Однако в данный момент это открытие почти прошло мимо сознания Конора. Он понял одно: Бонвилан по-прежнему жив. Получил пулю, но жив.

— Держите его, маршал! — закричал часовой и схватил свое ружье. — Держите его, чтобы он не закричал, а я застрелю его.

— Нет! — возопил маршал, представив себе весь унизительный идиотизм эпитафии, включающей слова: «нечаянно застрелен при попытке задушить юношу».

— Вы предпочитаете сделать это сами? — помрачнев, сказал часовой.

Продолжая душить Конора, Бонвилан лихорадочно соображал. Он в буквальном смысле слова держал в руках решение проблемы капитана Брокхарта. Виктор Вигни был прав: Деклан Брокхарт представлял собой в армии единственную реальную оппозицию Бонвилану. Определенно сложившаяся ситуация открывала путь к тому, чтобы добиться преданности капитана. И если это потребует некоторых манипуляций, разве не этим он, Бонвилан, занимается всю жизнь?

Из глубин сознания вынырнула идея, словно голова коварной змеи из болота. Что, если мятежный Виктор Вигни действовал не в одиночку? Что, если у него был сообщник — вот этот часовой, например? Часового определенно следует пустить в расход.

Бонвилан почувствовал пробежавший по спине холодок. Он был на грани величия, он чувствовал это. Для Бонвилана именно такие моменты делали жизнь терпимой. Моменты, когда возникал вызов, достойный его специфических талантов.

— Эй ты, идиот! — окликнул он часового. — Открой окно.

— Это? — спросил часовой, хотя в комнате было всего одно окно.

— Да, — с притворным простодушием ответил Бонвилан. — То, которое выходит на обрыв.

Конор пришел в себя оттого, что едва не задохнулся в сырой камере без окон, где томился уже несколько часов.
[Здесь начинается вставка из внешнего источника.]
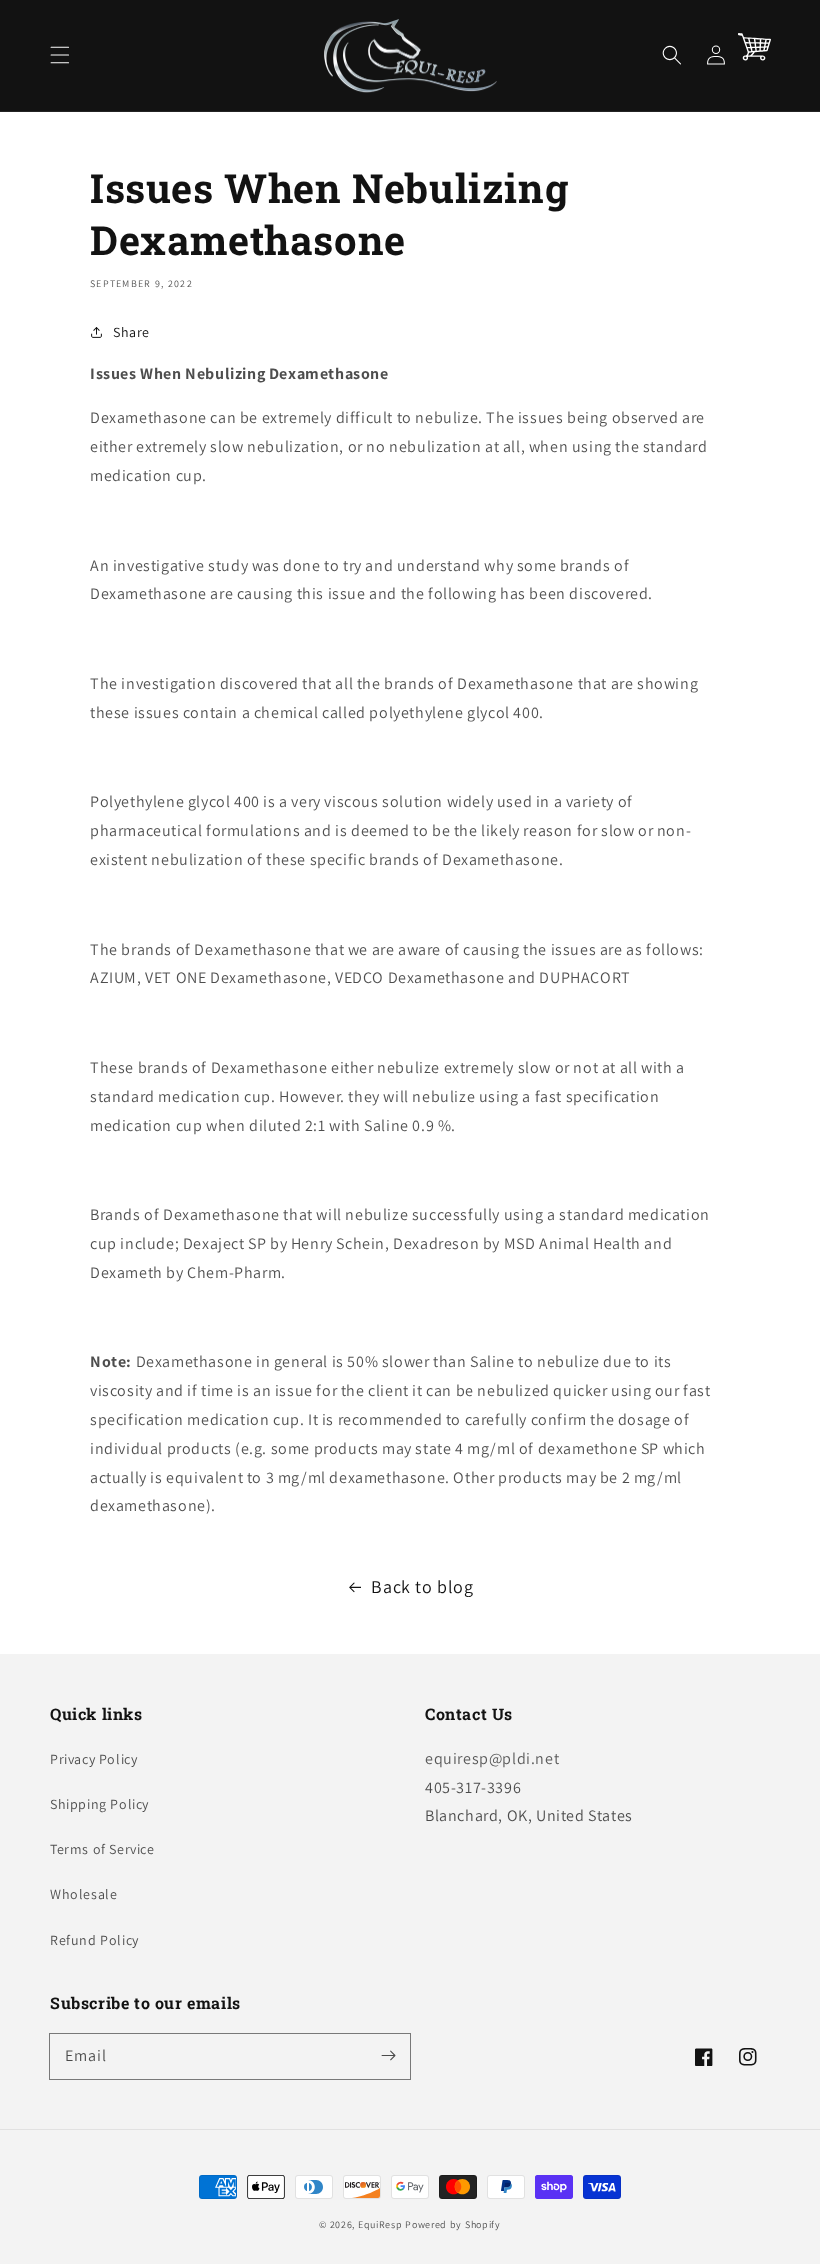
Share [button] (131, 332)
Периодически одиночество прерывалось появлением двух стражников, с заметным удовольствием пинавших его худощавое тело. В последний раз они содрали с него одежду и облачили в армейскую форму Соленых островов: «Потому что от твоей одежды несет кровью и страхом».

Страдая от боли, Конор тем не менее пытался понять, что бы это значило. Почему солдатская форма? Не успел его одурманенный мозг найти хоть какой-то ответ, как избиение возобновилось — тыльной стороной руки по лицу.
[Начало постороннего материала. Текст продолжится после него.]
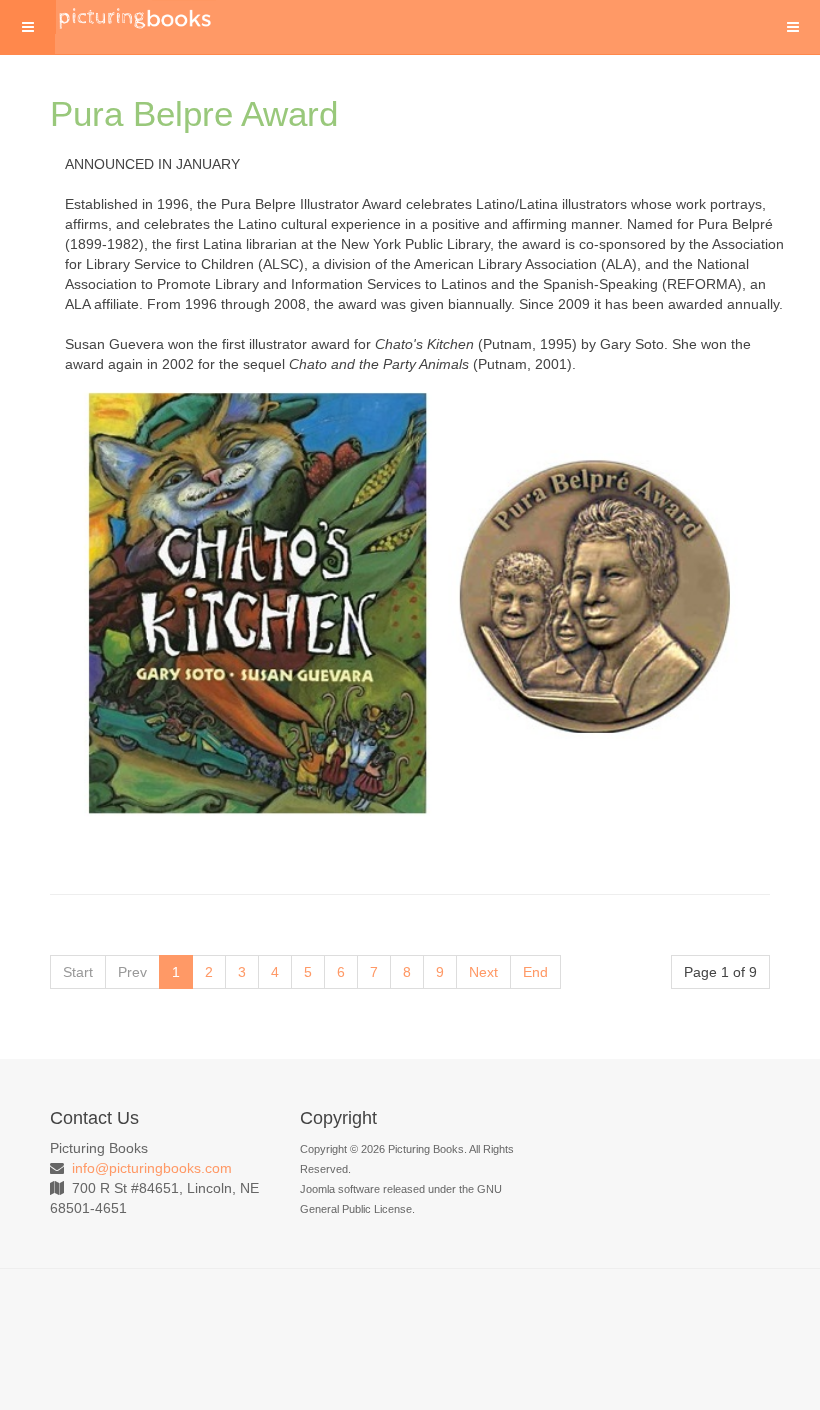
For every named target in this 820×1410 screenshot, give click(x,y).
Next (483, 972)
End (535, 972)
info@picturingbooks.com (152, 1168)
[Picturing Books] (136, 17)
Один глаз заплыл, из носа потекла кровь. Стражники приложили к его голове что-то мягкое. Полотенце, может быть? Чтобы остановить кровотечение? Необычное проявление сочувствия с их стороны.

С ним делали еще что-то, столь же непонятное. Один стражник смазывал щеки чем-то, пахнущим как черный порох. Другой царапал предплечье писчим пером. Это продолжалось, казалось, часами. Когда они удовлетворились плодами своих усилий, более тучный из этой пары защелкнул наручники на запястьях Конора, а на голову надел плетеную клетку для буйно-помешанных, так сильно затянув проходящий на уровне рта кожаный ремень, что зубы Конора раздвинулись, а челюсти затрещали. Теперь единственными звуками, которые он мог издавать, были стоны и мычание.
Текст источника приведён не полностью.